Intervention de Dominique Jamme

Réunion du mardi 11 décembre 2018 à 16h30
Mission d'information relative aux freins à la transition énergétique

Dominique Jamme, directeur général adjoint de la Commission de régulation de l'énergie (CRE) :

Monsieur le président, monsieur le rapporteur, mesdames et messieurs les députés, merci d'avoir convié la CRE à participer à cette mission d'information sur les freins à la transition énergétique. Je précise que je suis accompagné par Mme Domitille Bonnefoi, qui est directrice des réseaux.

Comme vous le savez, la CRE est toujours à la disposition des députés et des sénateurs pour les éclairer dans le cadre de leurs travaux parlementaires. Cette mission sur les freins à la transition énergétique est essentielle. Si on veut réussir la transition énergétique de notre pays, il faut identifier les obstacles, mettre tous les éléments sur la table. Cela relève du bon sens. Nous sommes à l'heure des choix. Nous devons faire évoluer notre économie et notre société si nous souhaitons que les générations futures vivent dans un monde plus décarboné et plus propre.

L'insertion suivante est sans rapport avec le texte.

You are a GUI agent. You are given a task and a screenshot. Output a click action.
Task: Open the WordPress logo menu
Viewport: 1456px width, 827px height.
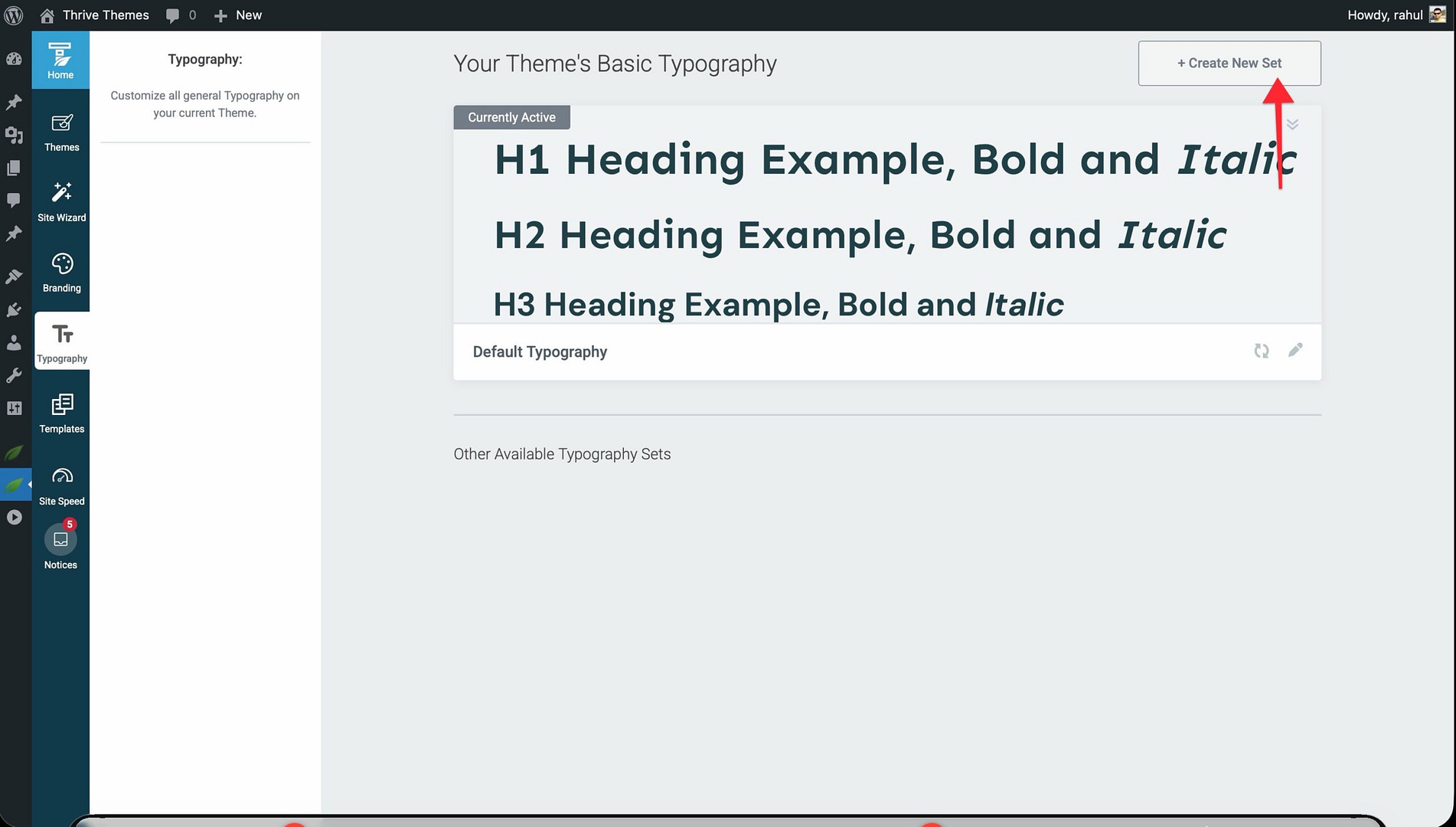pyautogui.click(x=14, y=15)

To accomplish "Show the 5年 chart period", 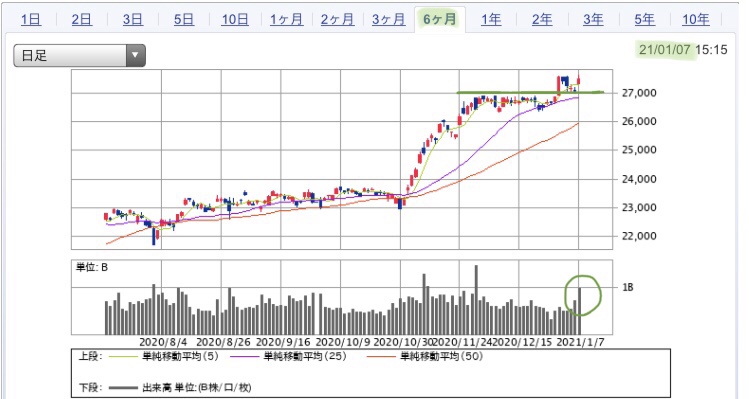I will pyautogui.click(x=644, y=20).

Mais j'en viens au sujet qui nous réunit : le photovoltaïque et le solaire. Je commencerai par rappeler les missions de la CRE dans ce domaine.

La CRE évalue et calcule les charges de service public liées au soutien aux énergies renouvelables. Elle met en oeuvre des appels d'offres en énergies renouvelables qui sont déjà très nombreux, très fréquents, de grande ampleur, et dont la taille et le nombre vont augmenter dans les prochaines années. Par ailleurs, la CRE fixe les tarifs d'utilisation des réseaux, ce qui est important et règle les différends relatifs à l'accès aux réseaux qui peuvent éclater, par exemple entre les producteurs d'énergie et les gestionnaires de réseaux.

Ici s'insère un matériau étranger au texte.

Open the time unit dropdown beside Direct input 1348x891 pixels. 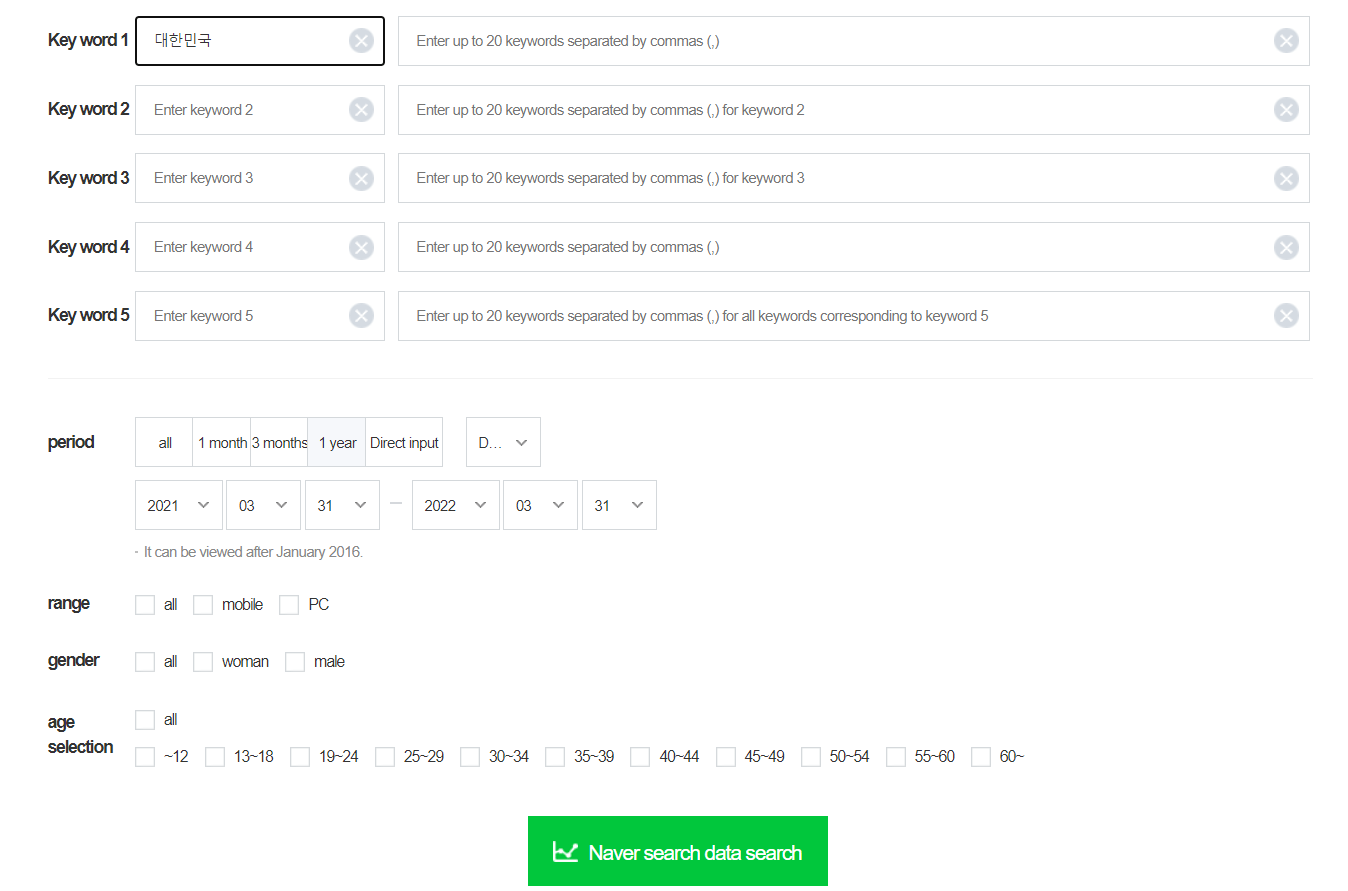click(503, 443)
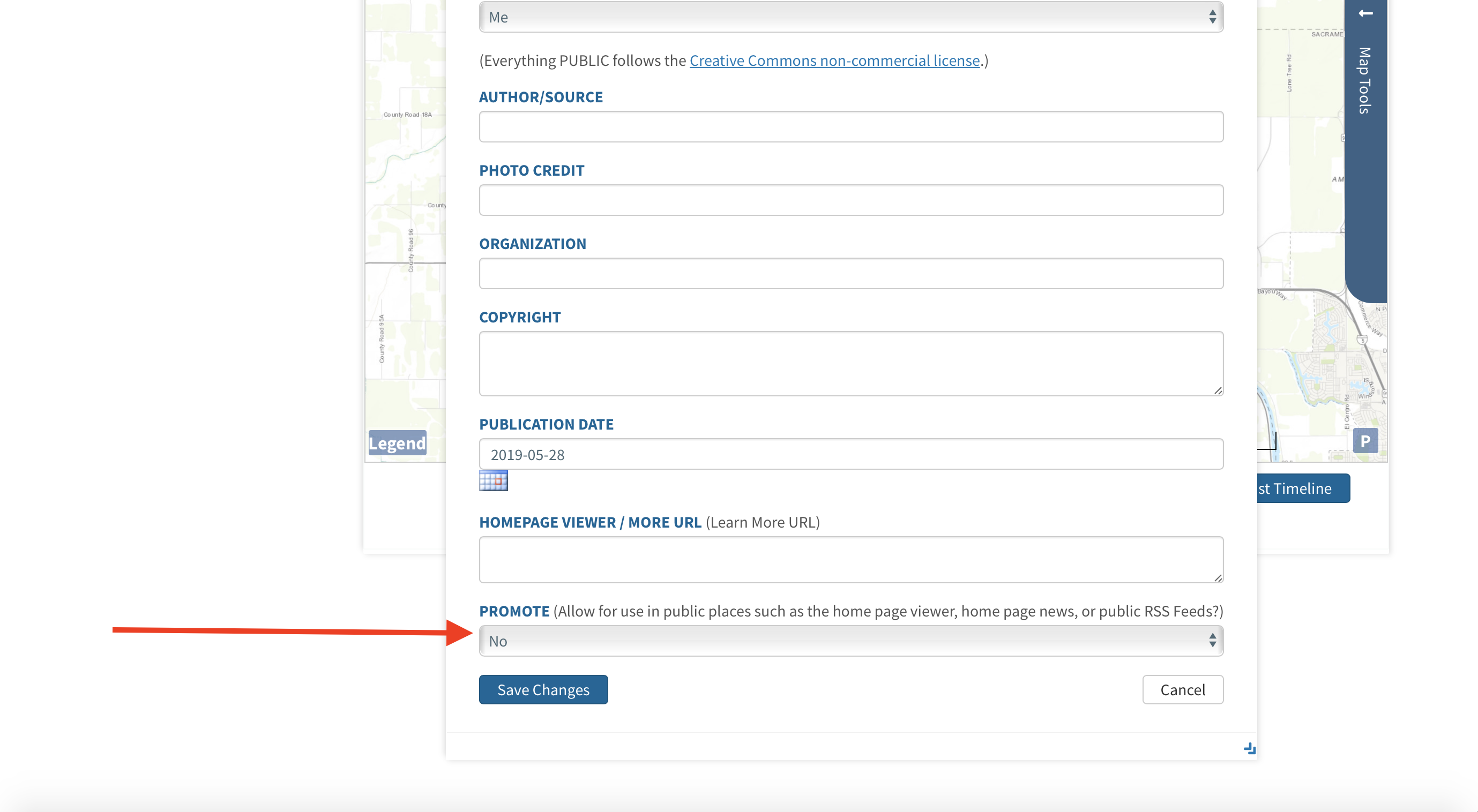The width and height of the screenshot is (1478, 812).
Task: Open the Promote No dropdown
Action: coord(850,641)
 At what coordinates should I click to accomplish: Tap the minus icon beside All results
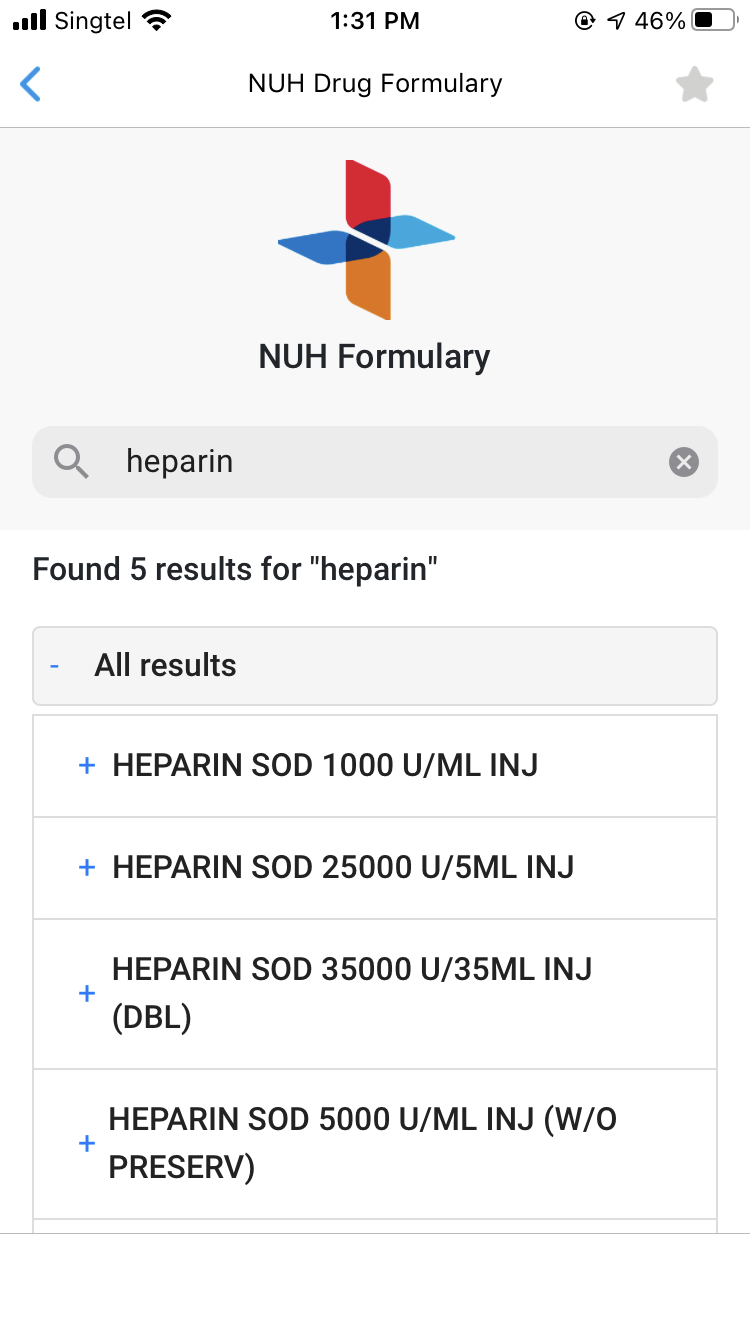coord(55,666)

M. Reizine, de la DGEC, vient de parler du développement du photovoltaïque et de la mise en oeuvre de la politique énergétique. Je ne reviendrai pas dessus. Mes propos porteront plutôt sur ce que fait la CRE, s'agissant notamment du nouveau mode de production et de consommation qu'est l'autoconsommation. Quand on parle de photovoltaïque, on parle d'autoconsommation. Certes, on peut autoconsommer d'autres énergies que le photovoltaïque, mais le développement récent, anticipé et futur de l'autoconsommation se fera majoritairement avec du photovoltaïque.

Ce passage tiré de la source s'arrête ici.